Engagement Overview
Product and Delivery Lead in a crucial cloud transformation programme focused on modernising and enhancing the infrastructure used by vital law enforcement agencies across the UK. Delivering key solutions within a multi-tenanted cloud hosting platform, with an emphasis on scalability, security, resilience, and cost optimisation, ultimately supporting improved policing outcomes.
FinOps
Problem
The platform’s cloud spend was accelerating with minimal visibility, an outdated charging model and no clear ownership of financial decisions across teams. This resulted in poor assessment ratings and a pressing need to regain control, stabilise costs, implement effective governance and embed a FinOps-by-Design operating model.
Outcome
Accelerated the FinOps capabilities within the programme by advancing cost control measures, governance and oversight over cloud spend, leading to progressing the programme from a ‘Pre-crawl’ to a ‘Walk’ maturity during assessments, as well as achieving the best-in-class role model rating for AWS Landing Zones within the public sector.
Achieved Platform savings of £150,000 per month, through the adoption of Compute Optimiser recommendations, Instance Scheduling, migrating to Graviton Instances, migrating logs from Splunk to Unified Lake and migrating to a shared Home Office Jira account. Increased cost visibility and transparency through the implementation of QuickSuite dashboards and ensuring stakeholder buy-in whilst also identifying an additional £200,000 in potential savings across resources, architecture and licenses.
Implemented a usage-based recharging model for tenants, ensuring fairer and transparent cost allocation aligned with actual consumption and subsequently reducing programme costs and achieving a cost-neutral platform. This replaced the previous t-shirt sizing approach, which led to tenants not understanding their spending and the platform absorbing costs as a result.
Managed the implementation of a new tagging policy, whilst driving platform-wide tagging compliance through pipeline enforcement, change process stage gates, ensuring new resources adhered to the policy, as well as policing teams to update existing resources through tagging compliance dashboards and regular reviews. This increased tagging compliance from less than 20% to 80% and ultimately provided the platform with a clearer understanding of cost allocation and security posture.
In addition to improving cost visibility, allocation, and cost efficiency, implemented cost governance and control measures, such as anomaly management processes and budget controls. Inserted FinOps processes into the entire lifecycle, including in the early design stages, to ensure a FinOps by Design approach.
Observability
Problem
Observability across the platform was fragmented. With no unified solution in place, individual teams were building their own bespoke monitoring and alerting setups instead of adopting a shared, scalable approach. Splunk performance resulted in a mean time to triage of 45 minutes, monitoring-as-code practices weren’t understood or adopted, and there was no obsolescence tracking or resilience checks. The team’s overall scope was too limited to provide meaningful end-to-end visibility or governance.
Outcome
Defined a 24-month roadmap to address the platform’s critical observability and monitoring gaps. Consolidated Operational Monitoring and Protective Monitoring into a single, cohesive team to improve scope, governance and visibility. Led the delivery of the modernised Observability roadmap that addressed gaps in existing monitoring, lack of shared solutions and automation, feature development and technical debt.
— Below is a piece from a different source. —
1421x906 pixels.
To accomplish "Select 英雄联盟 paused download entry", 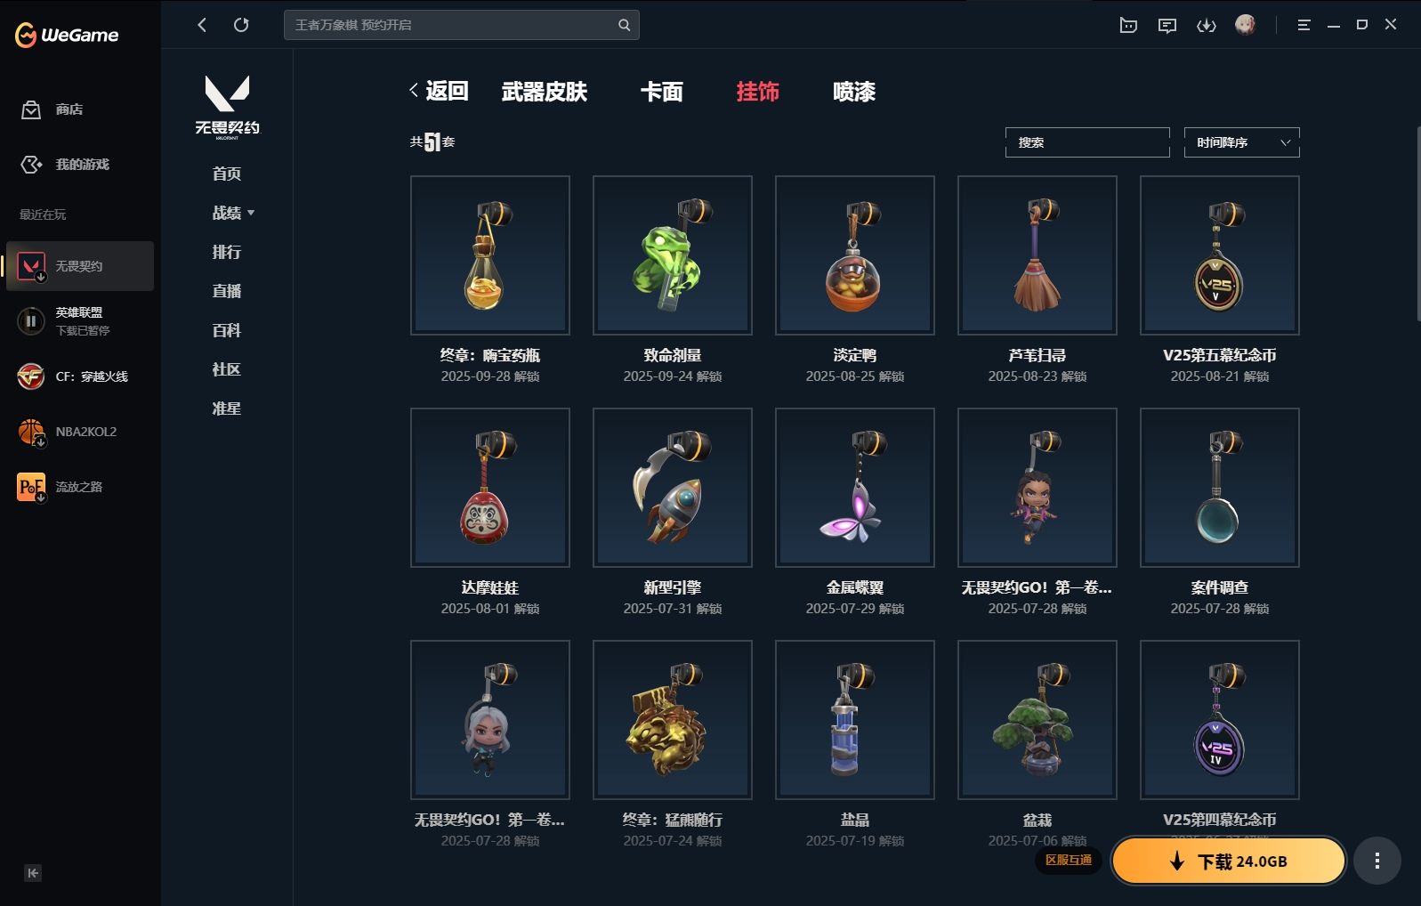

Delivered a shared Alert Manager capability that standardised alert ingestion from different data sources, enriched and routed them into ServiceNow. This replaced the fragmented, team-built solutions that were unreliable, inconsistent and difficult to scale. By moving to a single platform service, teams and tenants could onboard quickly, reduce operational risk, and ensure that critical alerts were captured and acted on consistently.
Migrated from the legacy monitoring solution that relied on Monitoring as Code, Prometheus and Grafana, replacing this with a cloud native approach, providing a service wrapper that included templates, empowering teams to define their own alarms and dashboards.
Implemented Unified Data Lake to reduce dependency on Splunk, improving data availability and lowering ingestion costs. This reduced Mean Time to Triage (MTTT) from 45 minutes to eight minutes and reduced the Splunk bill by 40%. Led the rearchitecture of the Splunk implementation, including removing the resource-intensive Heavy Forwarders and automating the Splunk onboarding process.